First applicant, Warman Zimbabwe (Pvt) Ltd, was a company registered in Zimbabwe with 99.9% shares held by second applicant, C H Warman Holdings (Pvt) Ltd (an Australian company), and 0.1% held by the Estate of the Late C H Warman. The company was managed by Weir Minerals Africa from 2008. First respondent, Stewart Dhliwayo, was appointed as Branch Manager and Company Secretary of Warman Zimbabwe in August 2002. In 2015, first respondent commenced indigenisation initiatives to comply with Zimbabwe's indigenisation laws, engaging the Ministry of Indigenisation and Economic Empowerment. This resulted in the indigenisation of the company, the appointment of first, second and third respondents as directors, and the allotment of shares to certain respondents. The applicants alleged that first respondent fraudulently allocated shares to himself and others without the knowledge and consent of the shareholders. A resolution was passed on 12 October 2015 authorizing Tariro Memezi Nyoni to institute legal proceedings and manage the company's business affairs. The applicants sought orders to cancel the indigenisation and declare the appointments and share allotments unlawful.

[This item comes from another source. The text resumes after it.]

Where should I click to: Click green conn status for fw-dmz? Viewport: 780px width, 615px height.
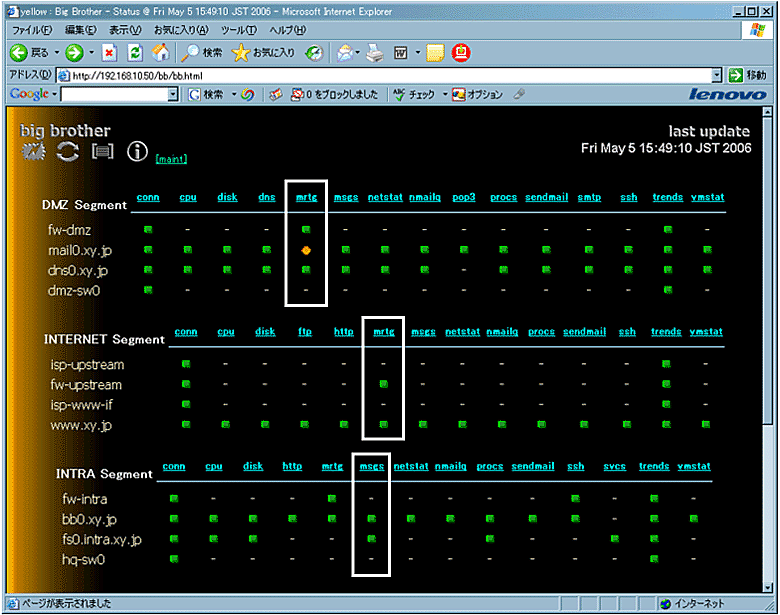click(x=148, y=230)
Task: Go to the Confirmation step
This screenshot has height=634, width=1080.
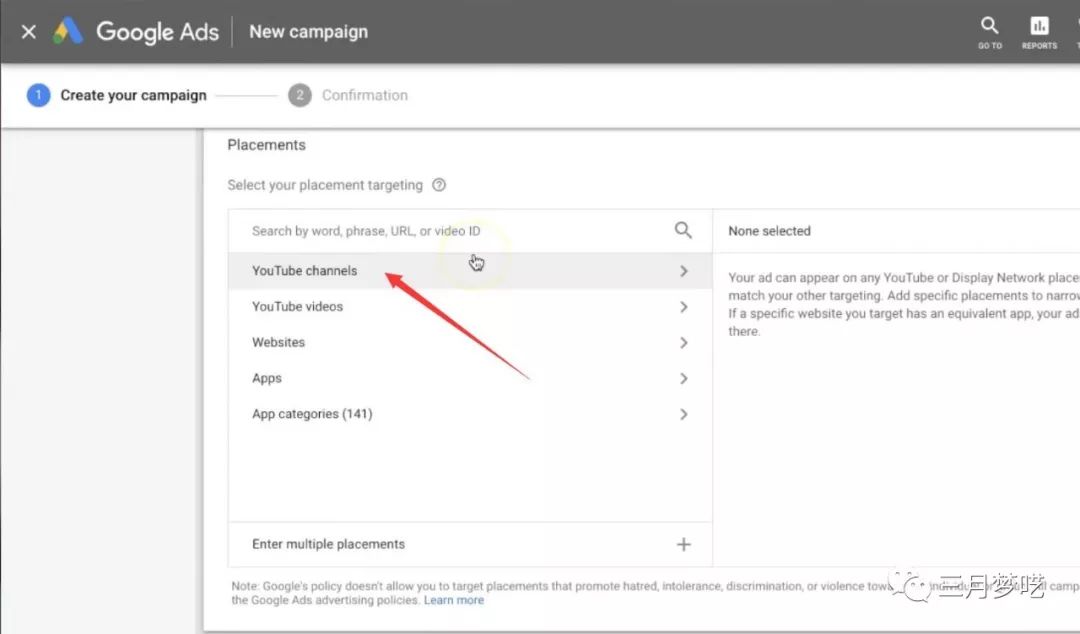Action: pos(364,95)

The matter was referred to trial with the papers filed of record to stand as pleadings. The applicants were ordered to pay the costs of suit.
A company resolution authorizing legal representation must be validly passed at a properly constituted Board meeting, and failure to convene such a meeting renders any purported resolution invalid, making an application not properly before the court. Where there is a genuine material dispute of fact that cannot be resolved on affidavit evidence alone, the court has discretion to either dismiss the application or refer it to trial, and such matters should proceed by way of action proceedings to allow parties to lead viva voce evidence. Directors of a company can only act validly when assembled at a board meeting, as a company is a separate legal persona from its directors.

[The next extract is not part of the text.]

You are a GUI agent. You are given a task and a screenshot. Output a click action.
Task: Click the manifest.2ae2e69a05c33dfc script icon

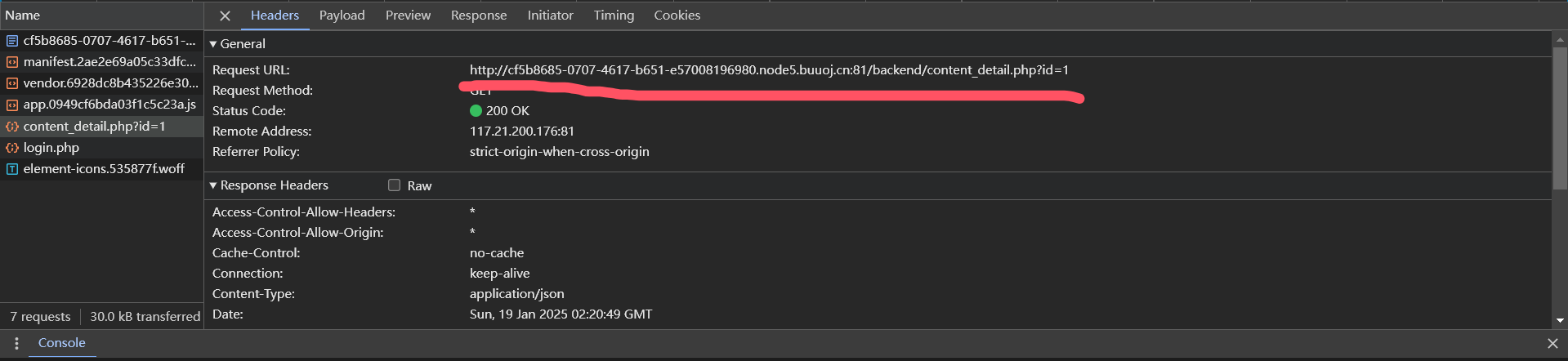click(x=12, y=61)
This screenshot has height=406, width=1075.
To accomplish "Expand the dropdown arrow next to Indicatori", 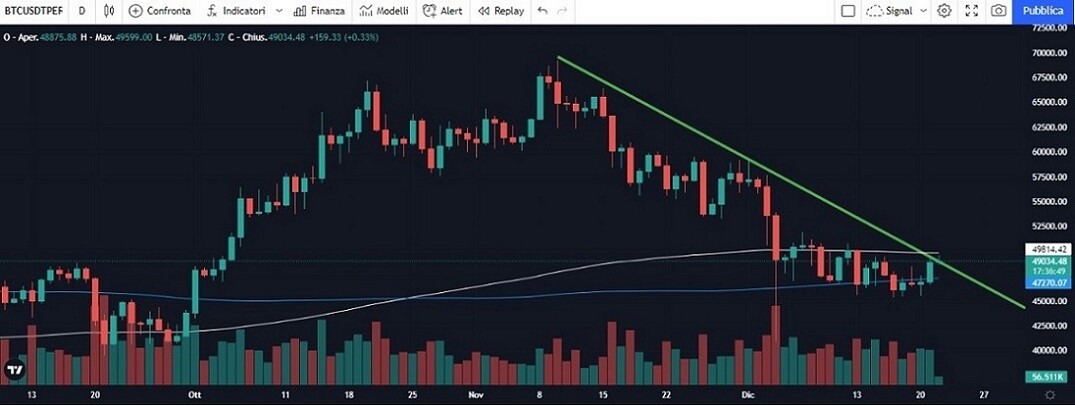I will coord(278,11).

The court observed that the applicants treated the issue of whether a dispute of fact existed in a very cursory manner in their heads of argument. The court also noted that at the time the founding affidavit was deposed to, the deponent was aware of the factual disputes in the matter, particularly concerning whether first respondent acted with express or implied authority of the shareholders in indigenizing the company. The court remarked that this was not a matter where dismissal would be appropriate in the exercise of its discretion, but rather referral to trial was the proper course.

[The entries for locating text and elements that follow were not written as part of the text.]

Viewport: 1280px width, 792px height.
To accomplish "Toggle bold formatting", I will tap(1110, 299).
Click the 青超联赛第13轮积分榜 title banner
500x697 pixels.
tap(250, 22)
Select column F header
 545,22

This case is significant in South African (and Zimbabwean) company law jurisprudence as it reinforces the fundamental principle that a company, as a separate legal persona, can only be validly represented in legal proceedings through proper authorization by its Board of Directors acting at a duly constituted meeting. The case also demonstrates the proper application of the rule regarding material disputes of fact in motion proceedings, confirming that where there are genuine factual disputes that cannot be resolved on affidavit evidence, the matter should be referred to trial for viva voce evidence rather than being adjudicated on the papers. The judgment also touches on important issues regarding indigenisation compliance and corporate governance in the context of foreign-owned companies operating in Zimbabwe.